Entries from a dataset

####################

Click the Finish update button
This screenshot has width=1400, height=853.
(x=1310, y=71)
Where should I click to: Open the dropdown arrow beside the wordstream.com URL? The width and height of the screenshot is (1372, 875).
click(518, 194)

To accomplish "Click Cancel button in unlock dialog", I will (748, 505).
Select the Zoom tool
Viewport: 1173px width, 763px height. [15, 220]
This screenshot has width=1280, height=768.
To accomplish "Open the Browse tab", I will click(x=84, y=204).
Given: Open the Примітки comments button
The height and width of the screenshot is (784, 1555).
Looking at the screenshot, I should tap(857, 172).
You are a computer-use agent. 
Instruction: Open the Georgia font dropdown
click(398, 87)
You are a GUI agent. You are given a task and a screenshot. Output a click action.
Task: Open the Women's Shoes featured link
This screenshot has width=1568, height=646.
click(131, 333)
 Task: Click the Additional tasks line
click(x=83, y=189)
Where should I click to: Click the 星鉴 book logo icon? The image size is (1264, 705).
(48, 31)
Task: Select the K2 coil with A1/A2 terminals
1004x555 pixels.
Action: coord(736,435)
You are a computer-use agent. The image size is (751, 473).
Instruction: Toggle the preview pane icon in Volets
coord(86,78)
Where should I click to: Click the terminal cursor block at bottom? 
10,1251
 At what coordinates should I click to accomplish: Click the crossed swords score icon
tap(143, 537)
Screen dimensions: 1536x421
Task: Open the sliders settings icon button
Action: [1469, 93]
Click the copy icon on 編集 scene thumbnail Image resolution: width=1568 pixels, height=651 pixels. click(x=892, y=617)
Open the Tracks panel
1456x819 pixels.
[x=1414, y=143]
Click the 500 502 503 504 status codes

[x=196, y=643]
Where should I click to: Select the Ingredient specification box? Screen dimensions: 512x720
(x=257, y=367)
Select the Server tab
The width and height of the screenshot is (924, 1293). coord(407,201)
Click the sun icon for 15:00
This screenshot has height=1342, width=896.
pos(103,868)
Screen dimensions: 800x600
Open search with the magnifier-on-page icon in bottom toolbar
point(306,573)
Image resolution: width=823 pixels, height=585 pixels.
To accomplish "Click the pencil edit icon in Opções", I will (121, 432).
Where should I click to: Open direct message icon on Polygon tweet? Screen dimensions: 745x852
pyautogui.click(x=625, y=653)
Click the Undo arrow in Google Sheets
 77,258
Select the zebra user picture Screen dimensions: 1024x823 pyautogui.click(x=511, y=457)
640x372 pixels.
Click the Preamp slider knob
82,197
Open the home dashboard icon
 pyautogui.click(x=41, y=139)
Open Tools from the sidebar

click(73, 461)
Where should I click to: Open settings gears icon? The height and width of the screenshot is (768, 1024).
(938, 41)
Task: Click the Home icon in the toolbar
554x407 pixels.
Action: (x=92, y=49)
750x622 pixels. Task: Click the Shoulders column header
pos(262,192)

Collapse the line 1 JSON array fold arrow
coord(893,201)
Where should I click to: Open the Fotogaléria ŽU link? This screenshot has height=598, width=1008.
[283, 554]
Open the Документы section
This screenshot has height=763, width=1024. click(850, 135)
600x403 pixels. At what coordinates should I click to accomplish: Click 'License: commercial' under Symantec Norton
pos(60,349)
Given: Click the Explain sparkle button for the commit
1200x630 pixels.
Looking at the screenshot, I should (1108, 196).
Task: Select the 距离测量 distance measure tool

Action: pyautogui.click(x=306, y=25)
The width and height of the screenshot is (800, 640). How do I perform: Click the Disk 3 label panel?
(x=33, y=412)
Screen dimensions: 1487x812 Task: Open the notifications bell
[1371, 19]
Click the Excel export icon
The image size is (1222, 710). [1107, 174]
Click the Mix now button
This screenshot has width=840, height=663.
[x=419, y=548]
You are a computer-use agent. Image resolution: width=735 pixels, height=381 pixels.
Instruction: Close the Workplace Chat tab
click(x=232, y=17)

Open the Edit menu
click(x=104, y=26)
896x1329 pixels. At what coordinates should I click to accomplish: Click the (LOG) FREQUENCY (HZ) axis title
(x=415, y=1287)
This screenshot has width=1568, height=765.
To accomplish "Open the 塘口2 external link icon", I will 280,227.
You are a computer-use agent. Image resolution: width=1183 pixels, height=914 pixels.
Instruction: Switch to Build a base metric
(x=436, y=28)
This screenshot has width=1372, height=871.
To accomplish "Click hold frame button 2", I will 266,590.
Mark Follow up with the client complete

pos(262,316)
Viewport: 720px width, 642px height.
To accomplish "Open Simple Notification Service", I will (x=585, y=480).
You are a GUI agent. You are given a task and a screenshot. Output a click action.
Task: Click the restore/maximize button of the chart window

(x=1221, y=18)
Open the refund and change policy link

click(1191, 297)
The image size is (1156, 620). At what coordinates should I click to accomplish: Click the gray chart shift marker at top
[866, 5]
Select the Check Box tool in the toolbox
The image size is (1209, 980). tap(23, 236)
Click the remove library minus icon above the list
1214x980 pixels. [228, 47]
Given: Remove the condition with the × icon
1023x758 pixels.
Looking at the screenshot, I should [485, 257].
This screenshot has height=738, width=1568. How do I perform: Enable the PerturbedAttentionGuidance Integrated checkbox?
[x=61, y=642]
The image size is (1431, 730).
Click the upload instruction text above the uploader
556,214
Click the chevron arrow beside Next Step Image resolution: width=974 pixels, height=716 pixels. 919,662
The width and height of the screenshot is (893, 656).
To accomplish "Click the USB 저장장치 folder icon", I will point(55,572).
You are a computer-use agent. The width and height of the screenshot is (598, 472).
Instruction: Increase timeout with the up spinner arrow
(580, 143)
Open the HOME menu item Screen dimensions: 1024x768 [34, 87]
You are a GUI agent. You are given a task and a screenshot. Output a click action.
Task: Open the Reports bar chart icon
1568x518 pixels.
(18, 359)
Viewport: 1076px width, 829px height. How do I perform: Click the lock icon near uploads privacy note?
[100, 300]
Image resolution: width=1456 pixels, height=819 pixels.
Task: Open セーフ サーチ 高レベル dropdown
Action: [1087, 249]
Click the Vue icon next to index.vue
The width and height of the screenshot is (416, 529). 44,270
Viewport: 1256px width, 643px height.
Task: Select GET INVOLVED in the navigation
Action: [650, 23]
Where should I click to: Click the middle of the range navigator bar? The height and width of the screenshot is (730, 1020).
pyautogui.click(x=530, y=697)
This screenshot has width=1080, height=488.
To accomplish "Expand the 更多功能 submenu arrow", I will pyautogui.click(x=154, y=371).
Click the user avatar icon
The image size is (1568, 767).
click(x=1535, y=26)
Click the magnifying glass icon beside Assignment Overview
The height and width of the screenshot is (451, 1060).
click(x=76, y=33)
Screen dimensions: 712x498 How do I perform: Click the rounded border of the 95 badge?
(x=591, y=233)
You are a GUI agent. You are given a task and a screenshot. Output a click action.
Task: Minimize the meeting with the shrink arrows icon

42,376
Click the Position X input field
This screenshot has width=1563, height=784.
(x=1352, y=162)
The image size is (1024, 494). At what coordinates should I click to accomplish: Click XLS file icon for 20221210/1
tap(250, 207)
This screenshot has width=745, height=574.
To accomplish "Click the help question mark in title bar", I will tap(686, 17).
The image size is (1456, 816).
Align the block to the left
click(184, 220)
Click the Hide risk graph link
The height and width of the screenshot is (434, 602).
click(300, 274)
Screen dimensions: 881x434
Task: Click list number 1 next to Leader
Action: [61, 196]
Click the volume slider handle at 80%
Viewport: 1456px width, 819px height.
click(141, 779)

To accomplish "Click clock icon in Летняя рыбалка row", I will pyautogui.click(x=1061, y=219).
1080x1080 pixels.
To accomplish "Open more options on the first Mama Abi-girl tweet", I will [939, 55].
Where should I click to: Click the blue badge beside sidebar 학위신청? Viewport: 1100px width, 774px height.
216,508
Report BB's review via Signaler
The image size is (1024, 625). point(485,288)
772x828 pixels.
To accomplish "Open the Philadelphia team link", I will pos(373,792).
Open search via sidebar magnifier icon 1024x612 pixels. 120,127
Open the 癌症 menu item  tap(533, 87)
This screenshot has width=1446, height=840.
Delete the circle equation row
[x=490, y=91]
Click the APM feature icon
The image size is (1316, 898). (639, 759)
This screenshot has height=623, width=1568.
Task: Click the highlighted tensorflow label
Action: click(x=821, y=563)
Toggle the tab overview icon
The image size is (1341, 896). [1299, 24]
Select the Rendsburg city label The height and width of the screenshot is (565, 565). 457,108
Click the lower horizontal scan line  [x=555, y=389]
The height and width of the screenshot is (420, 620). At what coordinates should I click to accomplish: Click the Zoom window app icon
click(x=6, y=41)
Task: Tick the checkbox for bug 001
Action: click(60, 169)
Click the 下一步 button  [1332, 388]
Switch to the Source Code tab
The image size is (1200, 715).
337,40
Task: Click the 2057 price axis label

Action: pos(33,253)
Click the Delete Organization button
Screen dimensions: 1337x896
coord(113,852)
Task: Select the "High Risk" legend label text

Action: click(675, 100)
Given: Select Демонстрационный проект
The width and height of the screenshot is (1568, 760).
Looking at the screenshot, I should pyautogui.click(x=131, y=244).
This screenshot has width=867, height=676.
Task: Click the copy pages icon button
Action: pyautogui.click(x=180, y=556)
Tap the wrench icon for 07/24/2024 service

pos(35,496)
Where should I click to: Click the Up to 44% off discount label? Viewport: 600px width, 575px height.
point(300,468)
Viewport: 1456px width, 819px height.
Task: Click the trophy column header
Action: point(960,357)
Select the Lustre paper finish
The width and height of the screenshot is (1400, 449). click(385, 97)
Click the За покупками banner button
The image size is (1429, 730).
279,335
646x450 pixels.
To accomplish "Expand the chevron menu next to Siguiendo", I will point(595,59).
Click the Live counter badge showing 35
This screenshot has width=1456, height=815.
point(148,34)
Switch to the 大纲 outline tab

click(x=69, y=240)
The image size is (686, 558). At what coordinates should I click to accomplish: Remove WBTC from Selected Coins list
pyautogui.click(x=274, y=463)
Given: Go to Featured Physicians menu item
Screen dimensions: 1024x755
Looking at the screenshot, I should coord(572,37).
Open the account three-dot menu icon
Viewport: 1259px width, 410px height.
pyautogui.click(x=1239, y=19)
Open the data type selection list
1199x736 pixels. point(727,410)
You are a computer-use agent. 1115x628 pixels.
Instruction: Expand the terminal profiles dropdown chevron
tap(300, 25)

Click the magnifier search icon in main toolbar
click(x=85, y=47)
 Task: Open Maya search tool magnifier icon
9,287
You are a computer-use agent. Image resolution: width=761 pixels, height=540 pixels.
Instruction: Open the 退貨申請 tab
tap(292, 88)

####################

*Exercise*: Copy the lines of the listing from the line containing "swords score icon" through the line containing "Action: [1469, 93]", including both of those lines.

*The completed task*:
 At what coordinates should I click to accomplish: Click the crossed swords score icon
tap(143, 537)
Screen dimensions: 1536x421
Task: Open the sliders settings icon button
Action: [1469, 93]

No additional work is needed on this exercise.